(Collected data)
━━━━━━━━

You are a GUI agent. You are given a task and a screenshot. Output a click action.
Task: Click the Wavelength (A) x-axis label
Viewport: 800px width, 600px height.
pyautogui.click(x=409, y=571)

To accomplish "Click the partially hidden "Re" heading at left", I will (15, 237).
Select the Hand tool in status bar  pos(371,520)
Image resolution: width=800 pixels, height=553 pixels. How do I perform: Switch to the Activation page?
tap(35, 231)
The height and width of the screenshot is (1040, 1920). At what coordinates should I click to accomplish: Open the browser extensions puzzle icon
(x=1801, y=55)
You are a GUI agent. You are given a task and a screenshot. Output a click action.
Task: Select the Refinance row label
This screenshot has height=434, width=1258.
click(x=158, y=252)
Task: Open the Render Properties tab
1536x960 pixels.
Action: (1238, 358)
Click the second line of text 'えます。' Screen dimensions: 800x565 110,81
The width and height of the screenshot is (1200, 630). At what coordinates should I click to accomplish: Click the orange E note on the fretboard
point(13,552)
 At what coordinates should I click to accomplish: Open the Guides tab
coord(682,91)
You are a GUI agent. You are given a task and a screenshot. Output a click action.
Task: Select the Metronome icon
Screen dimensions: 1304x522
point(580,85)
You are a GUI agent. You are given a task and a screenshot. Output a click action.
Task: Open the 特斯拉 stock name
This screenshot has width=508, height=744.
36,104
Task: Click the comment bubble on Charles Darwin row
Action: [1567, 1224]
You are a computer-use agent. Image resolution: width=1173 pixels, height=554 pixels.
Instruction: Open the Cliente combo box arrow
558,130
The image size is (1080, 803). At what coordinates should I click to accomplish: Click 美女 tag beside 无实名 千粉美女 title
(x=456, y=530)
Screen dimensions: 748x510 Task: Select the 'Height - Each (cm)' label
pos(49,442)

━━━━━━━━

Exercise details: Nothing but the lines from the start of the data above through the line with "Click the second" should appear in your answer, copied exactly.

Reply to the exercise:
You are a GUI agent. You are given a task and a screenshot. Output a click action.
Task: Click the Wavelength (A) x-axis label
Viewport: 800px width, 600px height.
pyautogui.click(x=409, y=571)

To accomplish "Click the partially hidden "Re" heading at left", I will (15, 237).
Select the Hand tool in status bar  pos(371,520)
Image resolution: width=800 pixels, height=553 pixels. How do I perform: Switch to the Activation page?
tap(35, 231)
The height and width of the screenshot is (1040, 1920). At what coordinates should I click to accomplish: Open the browser extensions puzzle icon
(x=1801, y=55)
You are a GUI agent. You are given a task and a screenshot. Output a click action.
Task: Select the Refinance row label
This screenshot has height=434, width=1258.
click(x=158, y=252)
Task: Open the Render Properties tab
1536x960 pixels.
Action: (1238, 358)
Click the second line of text 'えます。' Screen dimensions: 800x565 110,81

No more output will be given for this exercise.